A bit disturbingly, the first 10 ounces I took out from our latest batch to cook for dinner were an unattractive color when looked at closely.

Raw shrimp are normally white with pinkish shells. The brownish, yellowish tinge on these made them look as if they were beginning to rot. Even when shelled, the flesh was darkish and dingy.

But they smelled fresh and felt properly firm. To be on the safe side I decided to make them in a slightly spicy preparation, and just for aesthetics, one that wouldn’t call attention to that color.

My ever-obliging knife man sliced up a nice mess of vegetables for me – two cups of onions and two cups of mixed Bell and poblano peppers.

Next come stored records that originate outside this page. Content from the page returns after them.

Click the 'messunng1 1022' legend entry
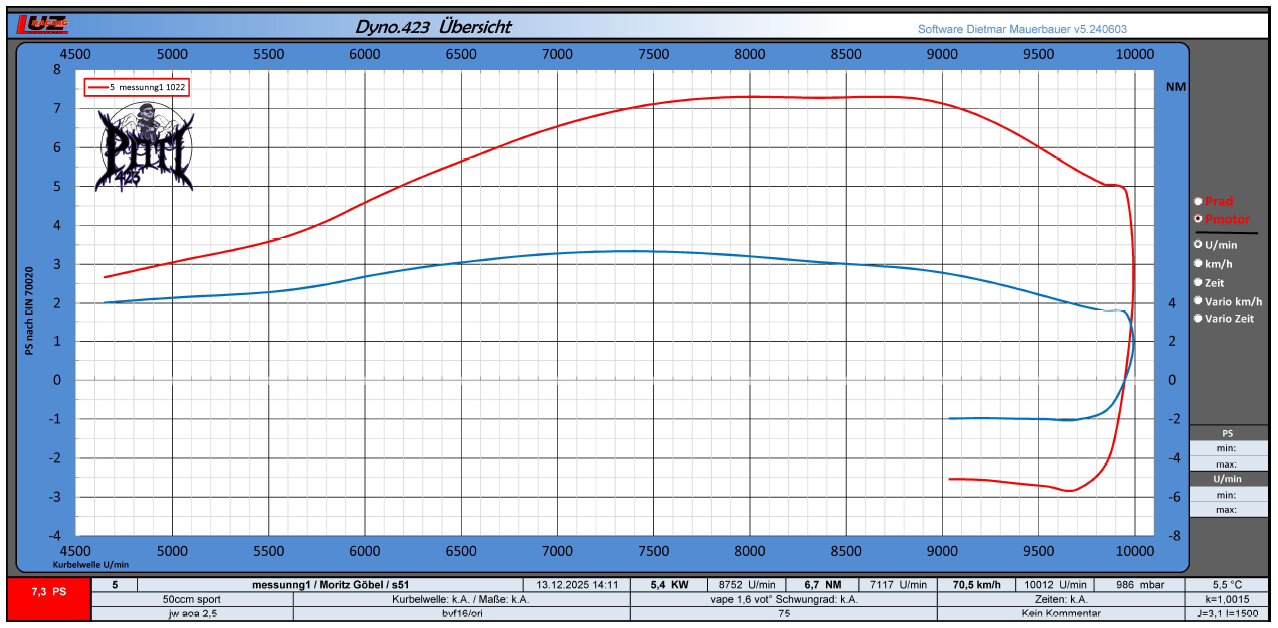Viewport: 1278px width, 628px height. [147, 88]
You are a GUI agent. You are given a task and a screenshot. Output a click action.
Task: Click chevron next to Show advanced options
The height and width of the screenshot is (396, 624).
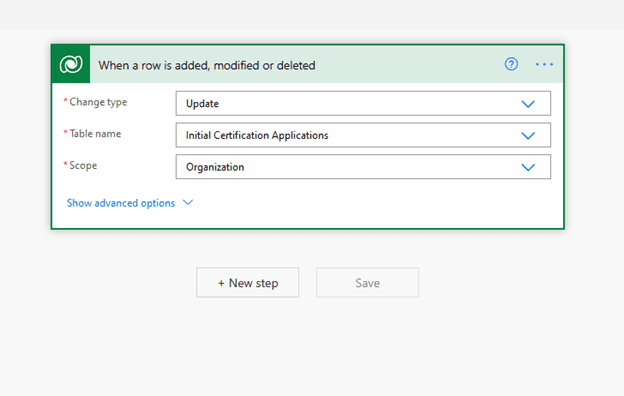coord(188,203)
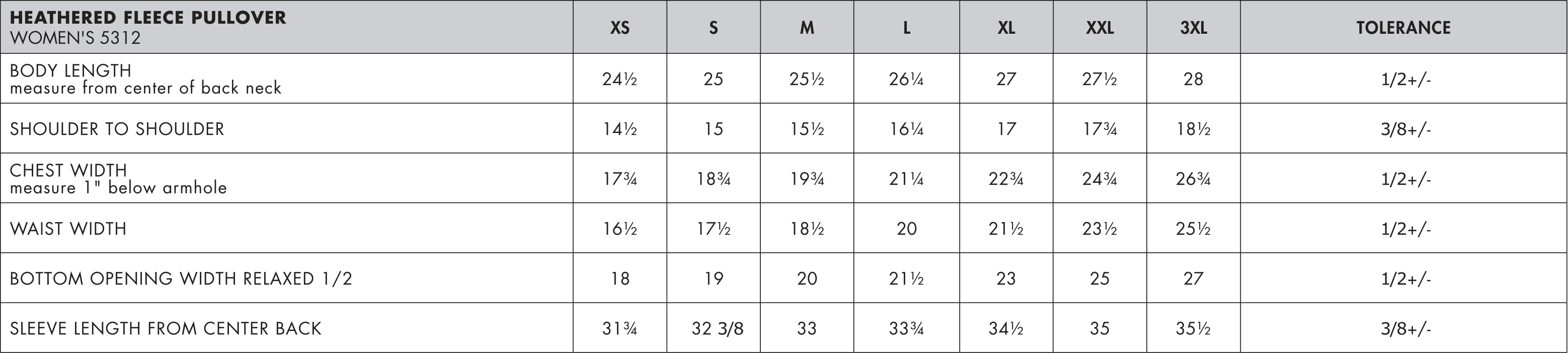Viewport: 1568px width, 353px height.
Task: Click the 3XL size header
Action: pyautogui.click(x=1193, y=27)
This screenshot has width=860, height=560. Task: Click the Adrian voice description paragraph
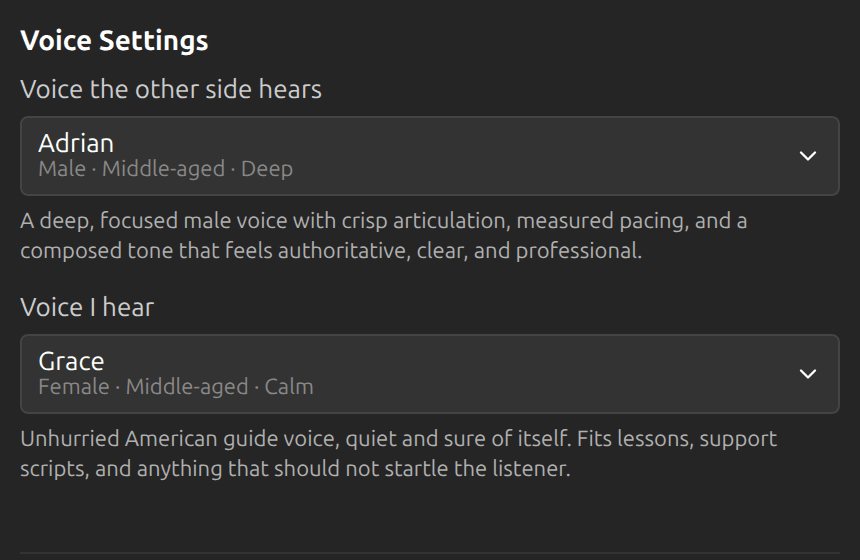click(384, 236)
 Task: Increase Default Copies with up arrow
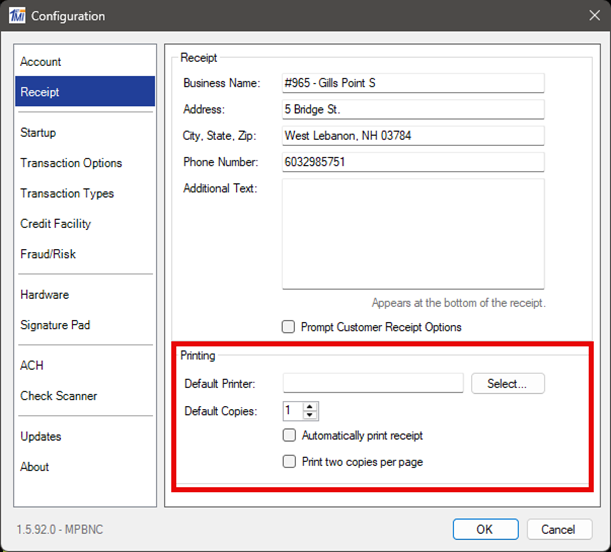(310, 406)
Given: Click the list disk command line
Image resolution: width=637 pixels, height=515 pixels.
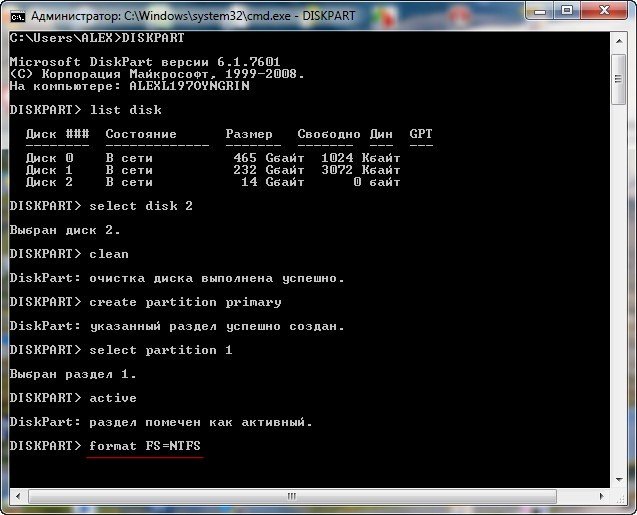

I softened the peppers and onions in olive oil; sprinkled on salt, pepper, and mild New Mexican chili powder; stirred in about ⅓ cup of pureed tomato; covered and cooked it all together for 10 minutes, until the veg were tender. The pan then sat at the back of the stove until called for.

 

As you can see, that mixture vaguely replicated the color tones of my ugly shrimp. So when I reheated it, added the shrimp, and stirred them about until they were just opaque, you really couldn’t tell whether their shade was natural or due to the tomato and chili powder.

Served on a bed of plain boiled rice, the dish was very good. It had a modest touch of warmth from the spicing, and the shrimp were sweet, fresh, and just as flavorful as ever. I’d used basmati rice, because that happened to be the only long-grain rice I had on hand. It and the shrimp didn’t have much to say to each other, but it strongly bonded with the peppers and onions. The shrimp also adored the vegetables, and vice versa. A very successful simple improvisation.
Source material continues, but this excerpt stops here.